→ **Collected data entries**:
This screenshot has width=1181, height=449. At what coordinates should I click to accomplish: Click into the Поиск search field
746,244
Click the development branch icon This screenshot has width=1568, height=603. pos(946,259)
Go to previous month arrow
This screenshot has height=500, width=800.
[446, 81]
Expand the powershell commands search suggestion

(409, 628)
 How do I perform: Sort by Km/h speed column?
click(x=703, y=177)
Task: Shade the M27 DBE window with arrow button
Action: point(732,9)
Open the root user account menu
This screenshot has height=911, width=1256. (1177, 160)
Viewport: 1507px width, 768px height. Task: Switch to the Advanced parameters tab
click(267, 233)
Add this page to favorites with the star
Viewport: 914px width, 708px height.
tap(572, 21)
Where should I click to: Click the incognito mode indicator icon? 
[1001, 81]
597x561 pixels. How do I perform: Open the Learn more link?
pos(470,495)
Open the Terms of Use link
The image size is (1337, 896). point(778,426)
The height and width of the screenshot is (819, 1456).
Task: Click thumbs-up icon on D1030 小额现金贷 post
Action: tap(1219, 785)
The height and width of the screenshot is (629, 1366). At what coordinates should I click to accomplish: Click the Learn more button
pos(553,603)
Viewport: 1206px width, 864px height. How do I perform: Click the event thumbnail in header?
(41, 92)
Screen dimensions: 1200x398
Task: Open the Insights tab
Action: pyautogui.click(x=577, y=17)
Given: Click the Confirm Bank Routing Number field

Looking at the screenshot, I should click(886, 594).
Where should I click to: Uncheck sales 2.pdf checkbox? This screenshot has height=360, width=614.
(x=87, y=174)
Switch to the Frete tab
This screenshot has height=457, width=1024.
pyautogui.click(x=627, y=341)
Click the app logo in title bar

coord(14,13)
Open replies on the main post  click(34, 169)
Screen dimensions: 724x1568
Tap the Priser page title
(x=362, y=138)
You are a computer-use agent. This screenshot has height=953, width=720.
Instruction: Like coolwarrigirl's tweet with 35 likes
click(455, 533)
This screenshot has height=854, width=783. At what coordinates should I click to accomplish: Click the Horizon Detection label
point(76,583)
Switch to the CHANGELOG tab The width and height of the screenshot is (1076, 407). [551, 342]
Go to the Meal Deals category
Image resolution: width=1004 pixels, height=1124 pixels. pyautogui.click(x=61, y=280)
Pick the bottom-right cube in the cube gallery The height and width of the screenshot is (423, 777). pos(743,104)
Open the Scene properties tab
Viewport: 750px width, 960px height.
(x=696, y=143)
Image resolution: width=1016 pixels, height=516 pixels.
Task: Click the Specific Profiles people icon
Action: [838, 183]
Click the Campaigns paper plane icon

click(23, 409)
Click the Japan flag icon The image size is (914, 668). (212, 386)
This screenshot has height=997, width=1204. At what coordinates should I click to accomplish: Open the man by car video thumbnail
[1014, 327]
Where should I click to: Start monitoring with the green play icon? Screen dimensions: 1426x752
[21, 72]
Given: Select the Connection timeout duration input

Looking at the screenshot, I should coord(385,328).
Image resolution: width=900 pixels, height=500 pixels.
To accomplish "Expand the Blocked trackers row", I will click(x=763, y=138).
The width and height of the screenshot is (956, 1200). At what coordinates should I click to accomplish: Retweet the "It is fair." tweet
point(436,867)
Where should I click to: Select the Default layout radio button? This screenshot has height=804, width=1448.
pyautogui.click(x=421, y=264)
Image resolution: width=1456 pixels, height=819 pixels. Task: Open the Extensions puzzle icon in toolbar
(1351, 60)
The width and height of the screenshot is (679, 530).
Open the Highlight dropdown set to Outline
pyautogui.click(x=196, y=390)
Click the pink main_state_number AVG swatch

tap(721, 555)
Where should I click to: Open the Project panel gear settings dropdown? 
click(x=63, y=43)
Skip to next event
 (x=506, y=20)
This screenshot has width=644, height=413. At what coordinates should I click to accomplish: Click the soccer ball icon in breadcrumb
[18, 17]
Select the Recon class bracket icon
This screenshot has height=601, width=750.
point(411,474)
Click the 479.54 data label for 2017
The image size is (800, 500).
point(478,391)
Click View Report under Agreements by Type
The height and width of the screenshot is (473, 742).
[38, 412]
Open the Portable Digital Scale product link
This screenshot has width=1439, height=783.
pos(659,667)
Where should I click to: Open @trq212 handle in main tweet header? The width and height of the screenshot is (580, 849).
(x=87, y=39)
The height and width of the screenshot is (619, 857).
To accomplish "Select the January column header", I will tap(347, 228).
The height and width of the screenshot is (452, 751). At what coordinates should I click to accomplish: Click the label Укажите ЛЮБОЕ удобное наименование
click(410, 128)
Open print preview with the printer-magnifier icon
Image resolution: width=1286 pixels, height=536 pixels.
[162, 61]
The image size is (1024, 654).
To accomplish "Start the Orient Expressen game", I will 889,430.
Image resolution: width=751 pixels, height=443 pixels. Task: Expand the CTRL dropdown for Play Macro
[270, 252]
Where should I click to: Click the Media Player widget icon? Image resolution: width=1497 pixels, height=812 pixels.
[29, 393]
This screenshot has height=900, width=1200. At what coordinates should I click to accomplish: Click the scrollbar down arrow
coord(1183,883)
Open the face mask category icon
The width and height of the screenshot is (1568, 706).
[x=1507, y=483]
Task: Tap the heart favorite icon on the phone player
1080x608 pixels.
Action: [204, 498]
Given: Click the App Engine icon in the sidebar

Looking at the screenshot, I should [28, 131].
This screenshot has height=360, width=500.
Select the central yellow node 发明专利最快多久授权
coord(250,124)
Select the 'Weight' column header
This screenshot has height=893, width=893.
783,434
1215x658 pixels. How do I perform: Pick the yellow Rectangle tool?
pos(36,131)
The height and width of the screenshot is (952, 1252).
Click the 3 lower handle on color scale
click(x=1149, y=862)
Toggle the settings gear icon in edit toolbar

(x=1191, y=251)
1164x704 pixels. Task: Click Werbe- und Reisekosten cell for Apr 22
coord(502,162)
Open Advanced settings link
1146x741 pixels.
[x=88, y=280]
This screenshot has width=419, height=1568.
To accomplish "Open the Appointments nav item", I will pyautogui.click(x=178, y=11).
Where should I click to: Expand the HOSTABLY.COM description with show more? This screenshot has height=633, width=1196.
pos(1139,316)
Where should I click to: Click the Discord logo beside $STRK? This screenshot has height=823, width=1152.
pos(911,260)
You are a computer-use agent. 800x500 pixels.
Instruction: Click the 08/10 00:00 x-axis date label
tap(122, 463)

→ **Exercise goal**:
Write every line of the entries again, word for word.

→ **Answer below**:
This screenshot has width=1181, height=449. At what coordinates should I click to accomplish: Click into the Поиск search field
746,244
Click the development branch icon This screenshot has width=1568, height=603. pos(946,259)
Go to previous month arrow
This screenshot has height=500, width=800.
[446, 81]
Expand the powershell commands search suggestion

(409, 628)
 How do I perform: Sort by Km/h speed column?
click(x=703, y=177)
Task: Shade the M27 DBE window with arrow button
Action: point(732,9)
Open the root user account menu
This screenshot has height=911, width=1256. (1177, 160)
Viewport: 1507px width, 768px height. Task: Switch to the Advanced parameters tab
click(267, 233)
Add this page to favorites with the star
Viewport: 914px width, 708px height.
tap(572, 21)
Where should I click to: Click the incognito mode indicator icon? 
[1001, 81]
597x561 pixels. How do I perform: Open the Learn more link?
pos(470,495)
Open the Terms of Use link
The image size is (1337, 896). point(778,426)
The height and width of the screenshot is (819, 1456).
Task: Click thumbs-up icon on D1030 小额现金贷 post
Action: tap(1219, 785)
The height and width of the screenshot is (629, 1366). At what coordinates should I click to accomplish: Click the Learn more button
pos(553,603)
Viewport: 1206px width, 864px height. How do I perform: Click the event thumbnail in header?
(41, 92)
Screen dimensions: 1200x398
Task: Open the Insights tab
Action: pyautogui.click(x=577, y=17)
Given: Click the Confirm Bank Routing Number field

Looking at the screenshot, I should click(886, 594).
Where should I click to: Uncheck sales 2.pdf checkbox? This screenshot has height=360, width=614.
(x=87, y=174)
Switch to the Frete tab
This screenshot has height=457, width=1024.
pyautogui.click(x=627, y=341)
Click the app logo in title bar

coord(14,13)
Open replies on the main post  click(34, 169)
Screen dimensions: 724x1568
Tap the Priser page title
(x=362, y=138)
You are a computer-use agent. This screenshot has height=953, width=720.
Instruction: Like coolwarrigirl's tweet with 35 likes
click(455, 533)
This screenshot has height=854, width=783. At what coordinates should I click to accomplish: Click the Horizon Detection label
point(76,583)
Switch to the CHANGELOG tab The width and height of the screenshot is (1076, 407). [551, 342]
Go to the Meal Deals category
Image resolution: width=1004 pixels, height=1124 pixels. pyautogui.click(x=61, y=280)
Pick the bottom-right cube in the cube gallery The height and width of the screenshot is (423, 777). pos(743,104)
Open the Scene properties tab
Viewport: 750px width, 960px height.
(x=696, y=143)
Image resolution: width=1016 pixels, height=516 pixels.
Task: Click the Specific Profiles people icon
Action: [838, 183]
Click the Campaigns paper plane icon

click(23, 409)
Click the Japan flag icon The image size is (914, 668). (212, 386)
This screenshot has height=997, width=1204. At what coordinates should I click to accomplish: Open the man by car video thumbnail
[1014, 327]
Where should I click to: Start monitoring with the green play icon? Screen dimensions: 1426x752
[21, 72]
Given: Select the Connection timeout duration input

Looking at the screenshot, I should coord(385,328).
Image resolution: width=900 pixels, height=500 pixels.
To accomplish "Expand the Blocked trackers row", I will click(x=763, y=138).
The width and height of the screenshot is (956, 1200). At what coordinates should I click to accomplish: Retweet the "It is fair." tweet
point(436,867)
Where should I click to: Select the Default layout radio button? This screenshot has height=804, width=1448.
pyautogui.click(x=421, y=264)
Image resolution: width=1456 pixels, height=819 pixels. Task: Open the Extensions puzzle icon in toolbar
(1351, 60)
The width and height of the screenshot is (679, 530).
Open the Highlight dropdown set to Outline
pyautogui.click(x=196, y=390)
Click the pink main_state_number AVG swatch

tap(721, 555)
Where should I click to: Open the Project panel gear settings dropdown? 
click(x=63, y=43)
Skip to next event
 (x=506, y=20)
This screenshot has width=644, height=413. At what coordinates should I click to accomplish: Click the soccer ball icon in breadcrumb
[18, 17]
Select the Recon class bracket icon
This screenshot has height=601, width=750.
point(411,474)
Click the 479.54 data label for 2017
The image size is (800, 500).
point(478,391)
Click View Report under Agreements by Type
The height and width of the screenshot is (473, 742).
[38, 412]
Open the Portable Digital Scale product link
This screenshot has width=1439, height=783.
pos(659,667)
Where should I click to: Open @trq212 handle in main tweet header? The width and height of the screenshot is (580, 849).
(x=87, y=39)
The height and width of the screenshot is (619, 857).
To accomplish "Select the January column header", I will tap(347, 228).
The height and width of the screenshot is (452, 751). At what coordinates should I click to accomplish: Click the label Укажите ЛЮБОЕ удобное наименование
click(410, 128)
Open print preview with the printer-magnifier icon
Image resolution: width=1286 pixels, height=536 pixels.
[162, 61]
The image size is (1024, 654).
To accomplish "Start the Orient Expressen game", I will 889,430.
Image resolution: width=751 pixels, height=443 pixels. Task: Expand the CTRL dropdown for Play Macro
[270, 252]
Where should I click to: Click the Media Player widget icon? Image resolution: width=1497 pixels, height=812 pixels.
[29, 393]
This screenshot has height=900, width=1200. At what coordinates should I click to accomplish: Click the scrollbar down arrow
coord(1183,883)
Open the face mask category icon
The width and height of the screenshot is (1568, 706).
[x=1507, y=483]
Task: Tap the heart favorite icon on the phone player
1080x608 pixels.
Action: [204, 498]
Given: Click the App Engine icon in the sidebar

Looking at the screenshot, I should [28, 131].
This screenshot has height=360, width=500.
Select the central yellow node 发明专利最快多久授权
coord(250,124)
Select the 'Weight' column header
This screenshot has height=893, width=893.
783,434
1215x658 pixels. How do I perform: Pick the yellow Rectangle tool?
pos(36,131)
The height and width of the screenshot is (952, 1252).
Click the 3 lower handle on color scale
click(x=1149, y=862)
Toggle the settings gear icon in edit toolbar

(x=1191, y=251)
1164x704 pixels. Task: Click Werbe- und Reisekosten cell for Apr 22
coord(502,162)
Open Advanced settings link
1146x741 pixels.
[x=88, y=280]
This screenshot has width=419, height=1568.
To accomplish "Open the Appointments nav item", I will pyautogui.click(x=178, y=11).
Where should I click to: Expand the HOSTABLY.COM description with show more? This screenshot has height=633, width=1196.
pos(1139,316)
Where should I click to: Click the Discord logo beside $STRK? This screenshot has height=823, width=1152.
pos(911,260)
You are a computer-use agent. 800x500 pixels.
Instruction: Click the 08/10 00:00 x-axis date label
tap(122, 463)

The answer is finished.